Иван Асташин провел 9 лет и 9 месяцев за решеткой по «делу АБТО». Дело имело резонанс: спецслужбы квалифицировали как акты террора несколько поджогов. По версии следствия, Асташин поджег подоконник в районном управлении ФСБ в Москве и якобы возглавлял террористическую организацию. Он рассказал ОВД-Инфо, как государство отказывается перечислять компенсацию ЕСПЧ, которую ему присудили из-за ненадлежащих условий содержания в колонии.
ЕСПЧ мне присудил компенсацию в связи с тем, что меня отправили отбывать наказание далеко от места жительства родственников. Я и мои родственники проживали в Москве, а меня отправили сначала в Красноярск, потом в Норильск, это около четырех тысяч километров [от дома]. Мало того — с Норильском, где я пробыл пять с половиной лет, нет сухопутного сообщения.
На самолете добираться затратно: когда я отбывал наказание, билет стоил около 15 тысяч рублей в один конец. Жалобу [в ЕСПЧ] составляла правозащитница Лариса Романова. До ЕСПЧ я прошел российские суды — все это длилось с 2014 года, в 2016 году подали в Страсбург. В 2021-м суд признал, что имело место нарушение восьмой статьи [Европейской] конвенции [по правам человека] — статья предусматривает право на личную и семейную жизнь: мне присудили шесть тысяч евро.
В российском законодательстве было прописано, что наказание надо отбывать по месту вынесения приговора или месту жительства. Но если мест нет, осужденный отправляется в другой регион. В какой — не было указано, это и создавало ситуации, когда человека, осужденного в Краснодаре, могли отправить сидеть в Приморье.
В 2017 году ЕСПЧ вынес пилотное постановление по делу «Полякова и другие против России». Европейский суд признал нарушением [отбывание наказания вдали от дома]. После этого ЕСПЧ стал рассматривать и другие [похожие] дела. О такой возможности узнали заключенные, начали тоже подавать [жалобы]. Количество жалоб росло, в связи с этим год назад были приняты поправки в российский закон, по которым заключенный имеет право этапироваться по месту жительства одного из родственников, если заявляет об этом.
Многие заключенные требуют перевода: их со скрипом, но этапируют. Я работаю в Комитете за гражданские права, постоянно такими делами занимаюсь. Каждую неделю получаю ответы от ФСИН: принято решение такого-то заключенного этапировать.
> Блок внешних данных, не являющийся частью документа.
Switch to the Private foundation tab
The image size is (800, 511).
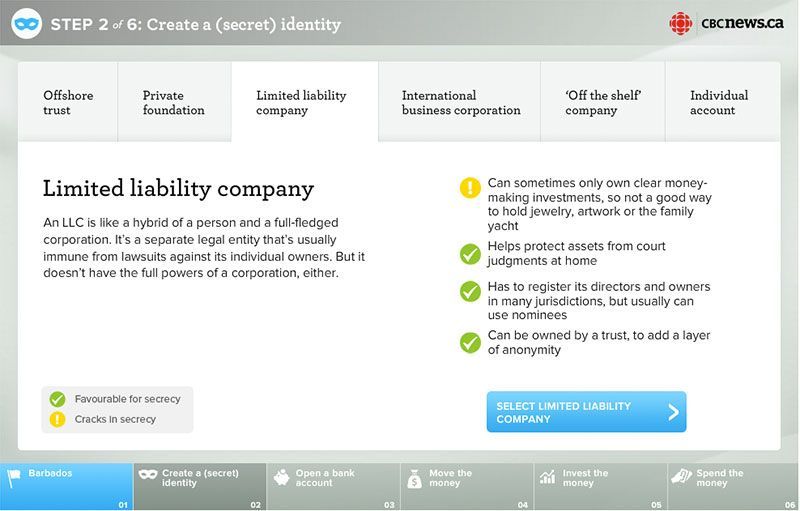[174, 102]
Компенсацию в шесть тысяч евро российская сторона была обязана выплатить мне в течение трех месяцев. Решение было [принято] 8 июля. Три месяца истекли 8 октября.
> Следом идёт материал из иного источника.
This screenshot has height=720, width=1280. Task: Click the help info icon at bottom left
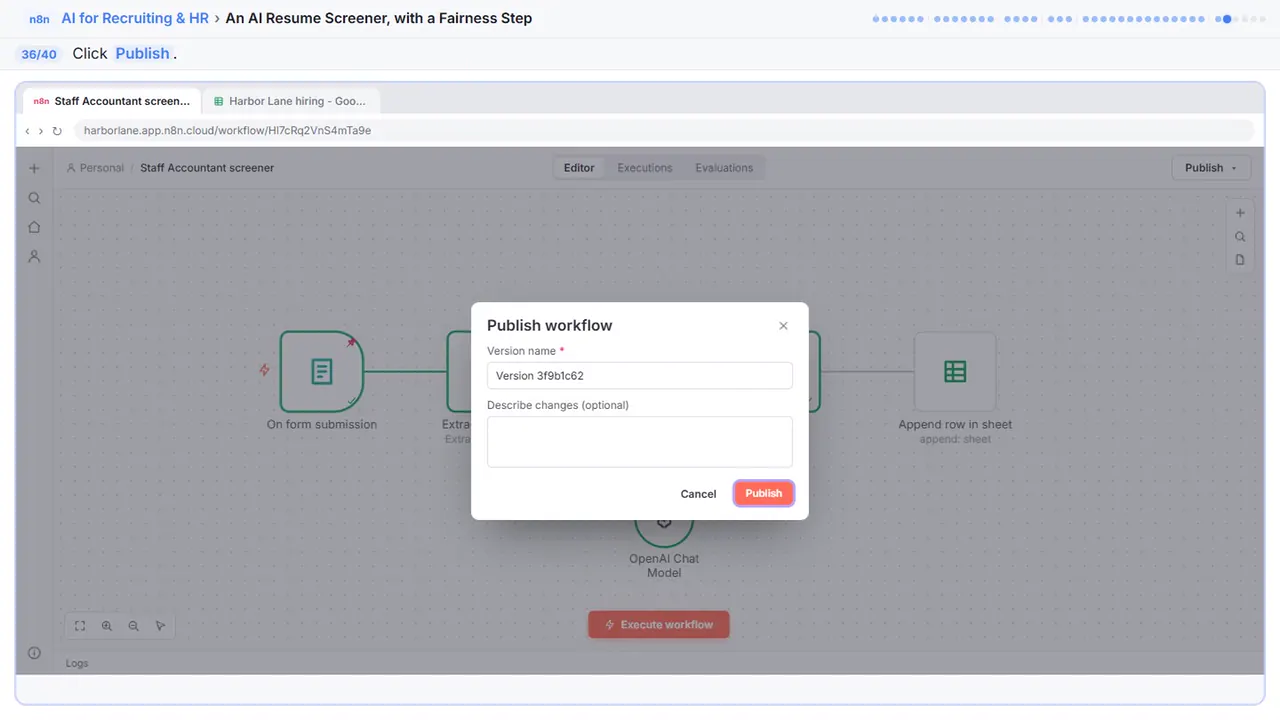coord(34,653)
Но я осужден по 205-й, террористической статье, я нахожусь в «списке экстремистов и террористов» Росфинмониторинга. Законодательство таково, что человек находится в этом списке до погашения судимости. В моем случае это еще восемь лет после отсидки. Я знал об этом, но мне было интересно проверить самому. Прихожу я в банк, прошу открыть мне счет и карту. У меня просят паспорт, вбивают данные и говорят: «Мы вам не можем завести счет». По закону мне даже не могут официально назвать причину, по которой мне отказывают в открытии счета. Считается, что таким образом государство борется с финансированием терроризма.
Отсюда проблема с трудоустройством: многие работодатели могут перечислить деньги только на карту. Закон не запрещает платить зарплату наличными, но это лишние заморочки. Мне тоже [неудобно говорить]: «Я бывший террорист, дайте мне наликом». Осужденные по делу «Сети», когда выйдут, будут лет десять в этом списке, по «Новому величию» — лет восемь. За комментарии в соцсетях тоже лет на восемь можно попасть в «список экстремистов и террористов».
С такой же проблемой, как я, столкнулся и Борис Стомахин, который сидел за свою публицистику: он тоже не может получить компенсацию Европейского суда. Как и я, Стомахин написал доверенность на мать — потому что мы не можем открыть [себе] карту. В своей доверенности я прописал в том числе право матери получить мою компенсацию ЕСПЧ.
Мать направила заявление в Генеральную прокуратуру, потому что прокуратуре переданы полномочия по представительству России в ЕСПЧ. Матери пришел ответ от начальницы управления по обеспечению деятельности уполномоченного от России в ЕСПЧ Оксаны Сироткиной. Сироткина, без каких-либо ссылок на закон, ответила, что «выплата по банковским реквизитам третьих лиц в настоящее время не производится». Ни в связи с чем, ни на какое время — ничего не уточнила.
В ее письме сказано, что компенсация «может быть перечислена на личный рублевый счет Асташина», который я не могу открыть, «либо на лицевой счет учреждения, в котором Асташин содержится». Сироткина либо не знает, что я освободился, либо намекает, что мне пора обратно сесть, чтобы получить компенсацию.
Я пошел в Генеральную прокуратуру на прием. Обжаловать [отказ в выплате денег] можно, но это будет долго. Подумал, вдруг здравый смысл [у сотрудников Генпрокуратуры] взыграет? Им же лишний геморрой со мной судиться — я напишу жалобу в Комитет министров Совета Европы. Рано или поздно это им аукнется.
В Генпрокуратуре принимал меня прокурор Белышев Владимир Аркадьевич. Он в приемной работает: в возрасте, солидный, полковничьи погоны. Я излагаю ему ситуацию, показываю «привет» от Сироткиной. Белышев: «За других сотрудников прокуратуры я не могу отвечать». Я: «А зачем тогда вообще сюда приходить?» Белышев: «Я могу разъяснить общий порядок обращения, напишите ей снова…» Я: «Вы можете ответить, на каком основании Сироткина мне такое пишет?» Белышев: «За других сотрудников я отвечать не могу».
Ладно, придется обращаться в суд и Комитет министров.